Here’s something that would be of interest to Malaysians, as it involves not just the world’s No.1 carmaker, but the Japanese partners of national carmakers Perodua and Proton. Reuters reports that Toyota is considering buying out the rest of Daihatsu that it does not already own, while denying a report that it was in partnership talks with Suzuki.

Daihatsu is a stakeholder in Malaysian market leader Perodua, while Suzuki is the latest partner of national carmaker Proton. Both Daihatsu and Suzuki specialise in compact cars and are direct rivals in Japan.

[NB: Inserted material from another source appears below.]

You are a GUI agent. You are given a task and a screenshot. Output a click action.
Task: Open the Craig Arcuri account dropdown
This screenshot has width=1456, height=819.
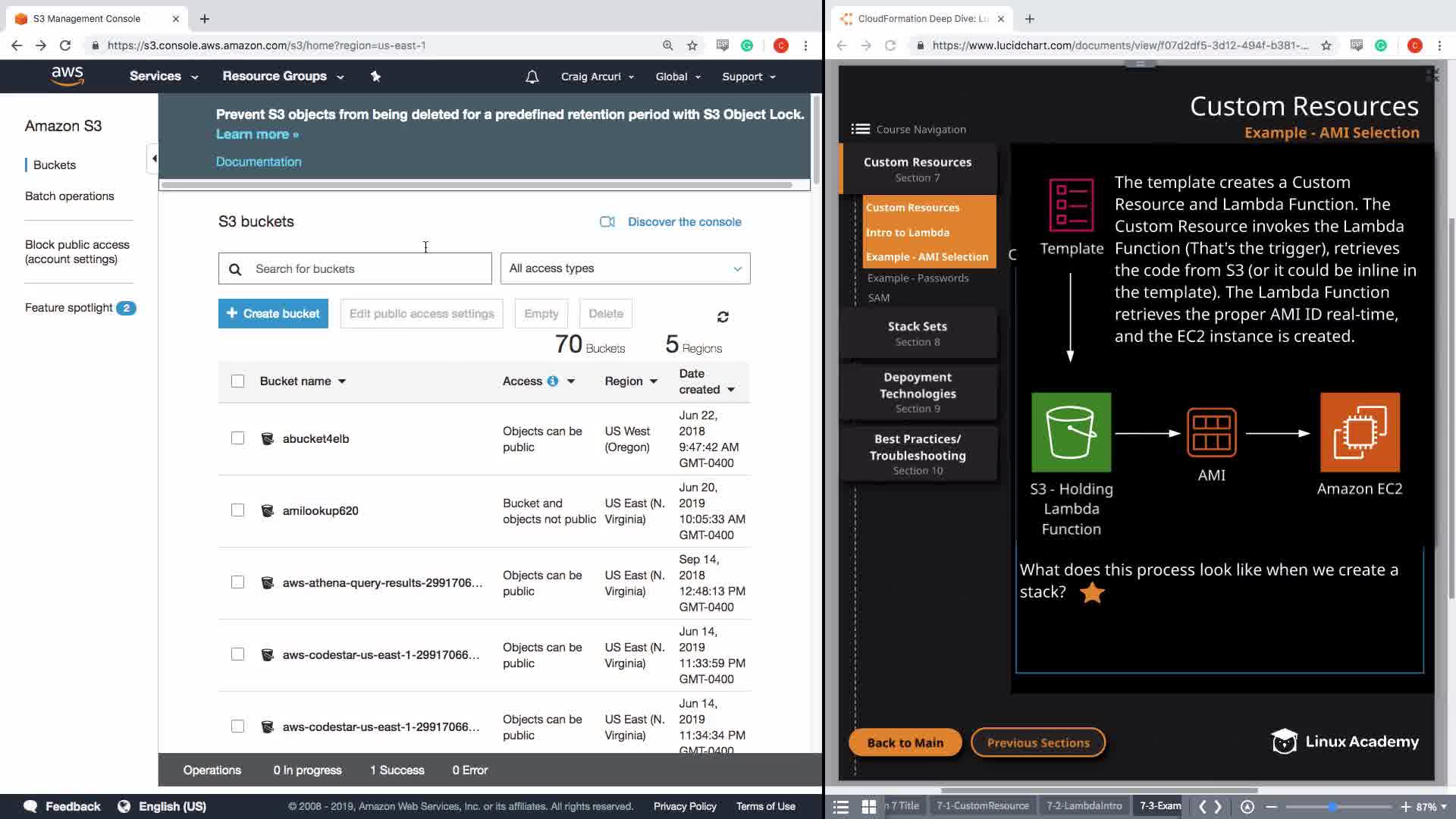point(597,77)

The report notes that full control of Daihatsu could help Toyota leverage the lower-cost brand better and cut procurement costs for the former, while capital ties with Suzuki would help the the big T make inroads into India, where Suzuki commands around half the passenger car market via Maruti Suzuki.


Toyota-Daihatsu ties started in 1967 and the giant took a majority stake in Daihatsu in 1998. It currently owns 51.2% of the compact car maker, and taking Daihatsu private would cost Toyota US$3.2 billion at current market prices. Daihatsu shares jumped 20% today in reaction to Toyota’s statement.

“We are constantly considering a number of possibilities relating to Daihatsu, such as partnerships or business restructuring, including making the company a fully owned subsidiary,” Toyota said in a statement, adding that no decisions had been made.

As for the links with Suzuki, Japanese business daily Nikkei reported that Toyota and Suzuki were discussing ties from various angles, including the possibility of cross-shareholding as they look to take capitalise on demand for compact cars in India and other emerging markets.

“I can easily see the Daihatsu brand used in the same way that VW uses Skoda, or Renault uses Dacia, or Nissan uses Datsun as a low-cost, sub-premium brand to the core brand,” said CLSA senior research analyst Christopher Richter. “That could be a very effective weapon against Suzuki in places like India. If I were Suzuki that would sound like a risk to doing business with Toyota,” he added.

Others noted that a Toyota-Suzuki partnership could be win-win. Suzuki has an unrivalled distribution network in India that Toyota can benefit from, while Suzuki would be getting a stable shareholder, plus access to Toyota’s hybrid, fuel-cell and other next-gen tech geared towards future vehicle electrification, JP Morgan analysts noted.

However, Suzuki is expected to tread carefully with any potential tie-up with a giant carmaker after its previous capital alliance with Volkswagen soured, leading to a lengthy legal dispute that only ended last year with the unwinding of their cross-shareholdings. More on the Suzuki-VW failed marriage here.

An interesting development from Japan that may impact the Malaysian national car scene in the long run, if it happens. We’ll keep tabs.